Pour rechercher sa soeur disparue un an plus tôt, Anne (17 ans) doit se rendre à Campagne, un endroit mystérieux accessible seulement par un passage sur une nationale.

Au premier abord, le monde de Campagne ressemble au nôtre, mais il existe quand même une différence fondamentale : les habitant de ce pays ne respirent pas. La jeune fille est prévenue dès son arrivée : elle doit cacher sa respiration pour survivre de ce côté : ne pas souffler, soupirer, tousser, rire,...

Dans ce monde en apparence parfait mais hostile pour la Terrienne qu'est Anne, l'adolescente devra trouver des alliés pour retrouver sa soeur et peut-être, elle l'espère, la ramener sur Terre.

 

Les premières lignes

"Étienne Virgil n'allait pas bien quand il fit la rencontre, au début de l'automne, de cette jeune fille qui s'appelait Anne Collodi.

Elle tendait le pouce sur la route départementale 8 entre Saint-Étienne et Montbrison, dans ce secteur qu'on nomme ici la Plaine. Plus loin, vers l'ouest, il y a les monts du Forez. S'il fait beau, on les voit devant soi, à l'horizon, vert sombre et bleutés, et on se dit forcément qu'on devrait y aller, que ça a l'air très beau. Mais ce matin-là, on ne les voyait pas, le ciel était gris et bas. Il bruinait."

 

Mon avis

Encore un livre que j'ai eu du mal à lâcher une fois commencé. J'aime de plus en plus le genre de la dystopie et j'aime analyser les différents mondes imaginés par les auteurs.

L'histoire en elle-même est relativement simple : Anne cherche sa soeur, elle sait qu'elle est à Campagne et va tout faire pour trouver des indices petit à petit. Sur sa route, la foule anonyme des "ennemis" : presque tous les habitants de Campagne, et quelques amis : le vieux monsieur qui la prend en stop au début du roman, la guichetière de l'hôtel, et quelques autres (je ne peux pas tout raconter ici non plus).

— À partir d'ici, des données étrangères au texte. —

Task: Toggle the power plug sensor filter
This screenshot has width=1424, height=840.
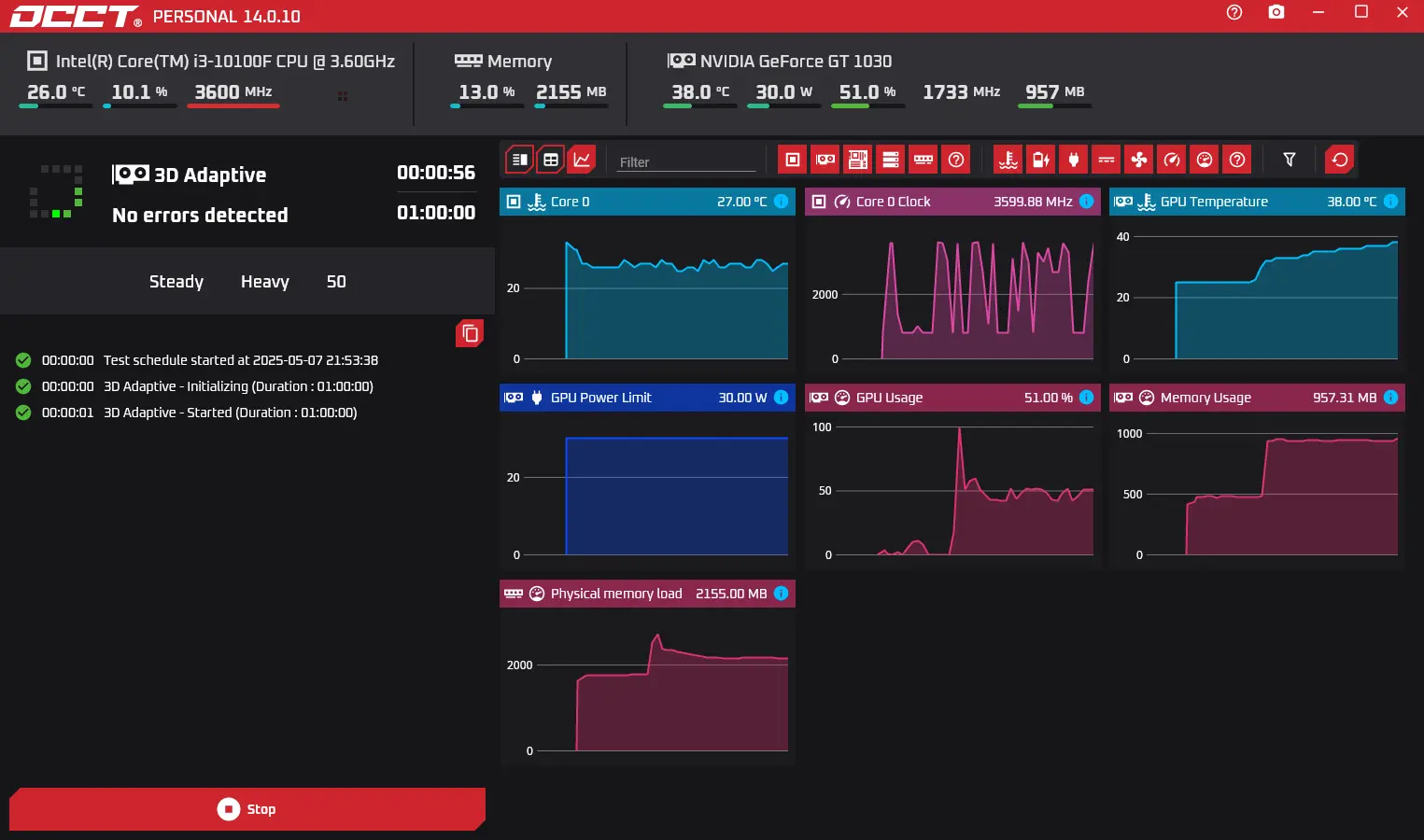Action: (1073, 160)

Comme je l'ai dit, ce que je préfère avec ce genre de lecture (en-dehors du plaisir de lire, de se détendre, c'est une lecture-sans-prise-de-tête), c'est de voir dans quel monde l'auteur nous emmène, ce qui y est différent, mieux, moins bien,... et je trouve l'idée de départ intéressante : il n'y a aucun souffle vital dans ce monde. Ça n'a l'air de rien, mais ça change beaucoup de choses : déjà, il n'y a jamais de vent, tout ce qui n'est pas déplacé par l'homme est immobile. Les traces de pas dans le sable ne s'effacent jamais par exemple, et les cendres d'Estrellas rendent l'air irrespirable (ce qui n'est pas un problème pour les locaux, donc).

Ensuite, aucun animal n'existe et la nature même est très réduite : des déserts, un parc sans doute artificiel, des roches. Cela implique aussi l'absence de microbes, virus et donc maladies. C'est la raison principale pour laquelle les habitants de Campagne ont peur des humains : ils sont persuadés qu'ils vont être contaminés par leur souffle vicié (on retrouve l'idée de la propagande de masse, des légendes inventées et entretenues).

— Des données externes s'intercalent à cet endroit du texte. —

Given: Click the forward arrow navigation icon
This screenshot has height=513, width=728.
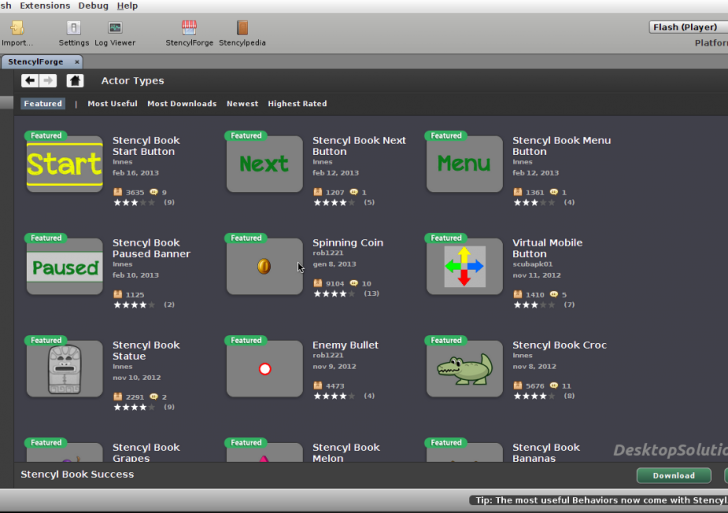Looking at the screenshot, I should coord(47,81).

Finalement, tout ce qui nous rend humains et vulnérables disparaît, ce qui fait qu'on a l'impression que les personnages sont à mi-chemin entre l'humain et le robot. Aucun sentiment n'existe, personne ne souffre, personne ne doute. Les vies sont très bien réglées par l'informatique, depuis le métier de chacun jusqu'à la formation des couples, aucune erreur possible. Inutile de dire que les dirigeants de ce monde n'ont aucune peine à maintenir l'ordre. Il n'existe que 2 façons de mourir à Campagne : être pris en faute grave et tué, ou "s'asseoir", mourir d'ennui. Du moins, pour les natifs du lieu, car pour Anne, c'est une autre histoire.

La vie perd toute saveur dans un monde aseptysé, même la nourriture est insipide. Ce roman invite aussi à savourer ce qu'on a sur Terre, que ce soit le vent, la nature, les animaux, les sentiments, et même la pluie, la saleté, les imperfections.